Il calcio, soprattutto a Roma, è molto prosaico e una decina di anni di America 1 hanno reso diffidente il tifoso, che teme di essere nuovamente trascinato in una storia sbagliata e monotona, con poco cuore e soprattutto di non si sa quanti soldi.
I presidenti di calcio però uno non se li sceglie e dunque il buon Dan arriva sull'onda del pregiudizio di Pallotta, business man arido di passione di calcio, presuntuoso, cantatore di favole e di zero fascino. Dandogli fiducia sulla carta, la prudenza di Friedkin risulta però estrema, forse eccessiva davanti a un pubblico che è stanco di non vincere, di veder i campioni passare e andarsene via, delle plusvalenze al potere. La pazienza c'è, si tratta solo di non aspettare in eterno.

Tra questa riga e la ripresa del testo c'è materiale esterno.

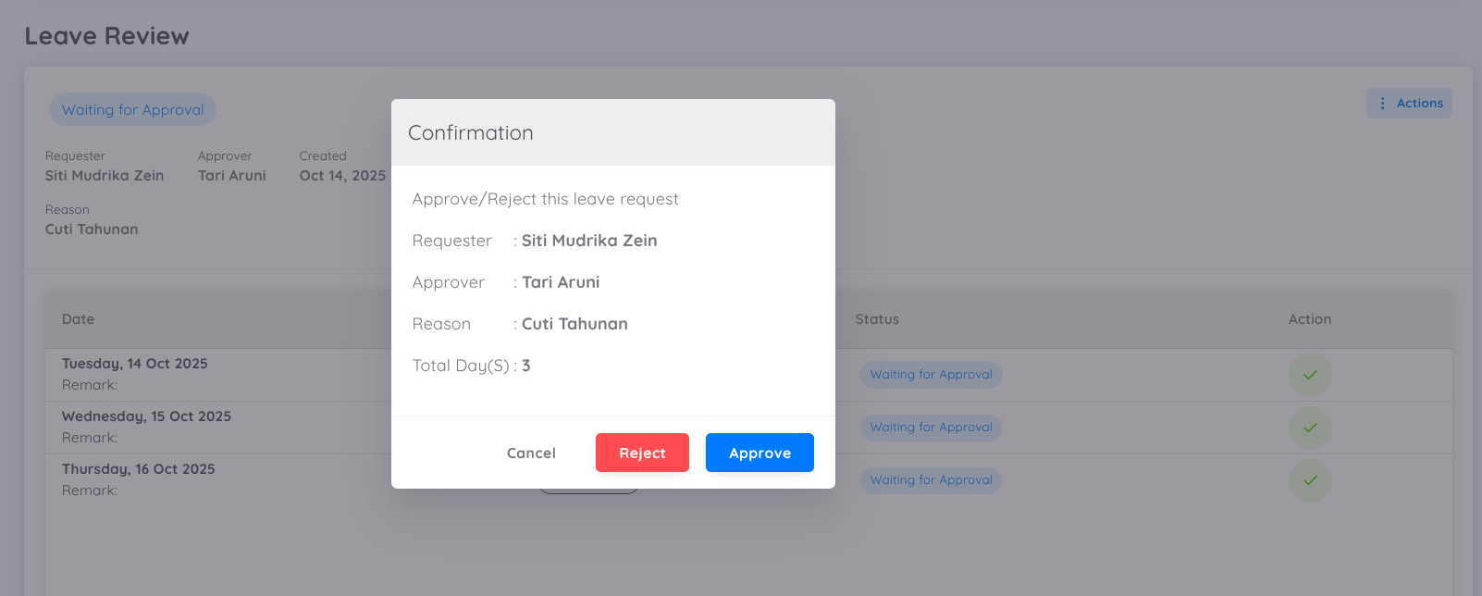Click Cancel to dismiss the confirmation dialog

point(531,453)
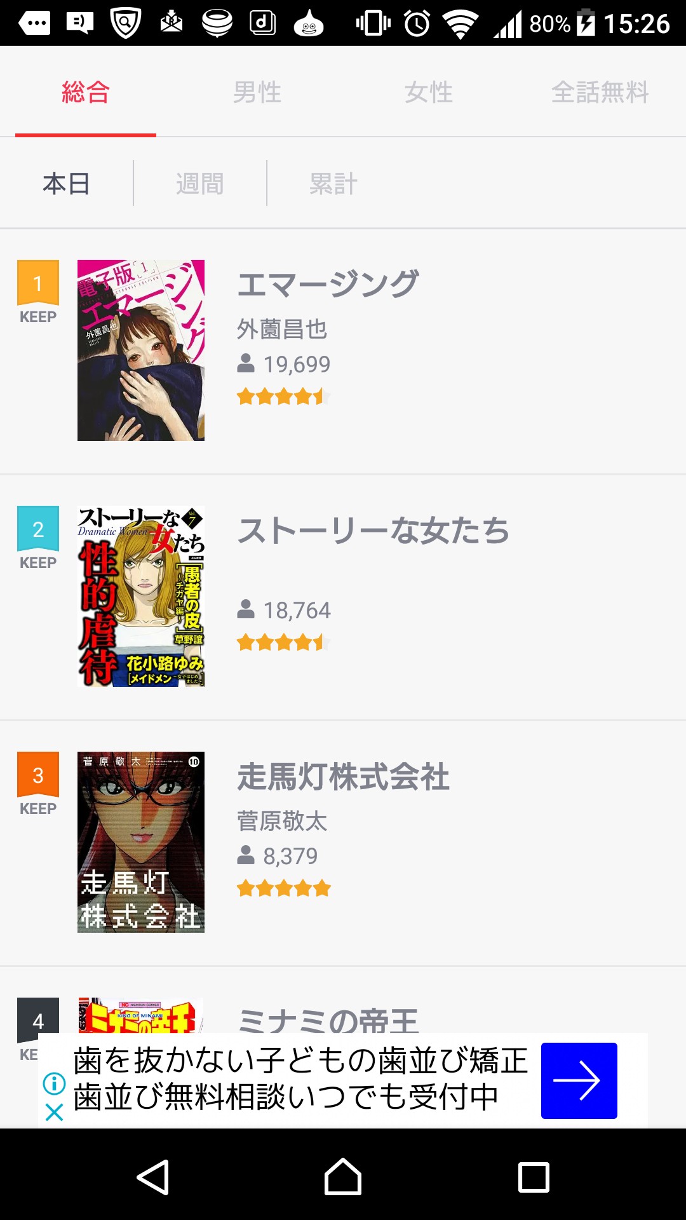Open the エマージング cover thumbnail
The width and height of the screenshot is (686, 1220).
[x=141, y=350]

Resta lì tra mille perplessità il buon Paulo Fonseca, uno troppo buono e troppo mite per dare l'idea di poter dare la svolta decisiva e trasformare la Roma in un club di vertice. L'idea di un guru come Rangnick dentro la Roma era effettivamente abbastanza affascinante, ma anche di non facile realizzazione. E' la gradualità e la prudenza senza termine che spaventano.
Nessuno chiederebbe mai oggi ai Friedkin lo scudetto, ingaggiare campioni che oggi non può permettersi o più generalmente l'impossibile, però se ti sei buttato nel calcio qualcosa inventati per rompere il tran tran di questo monotono ménage.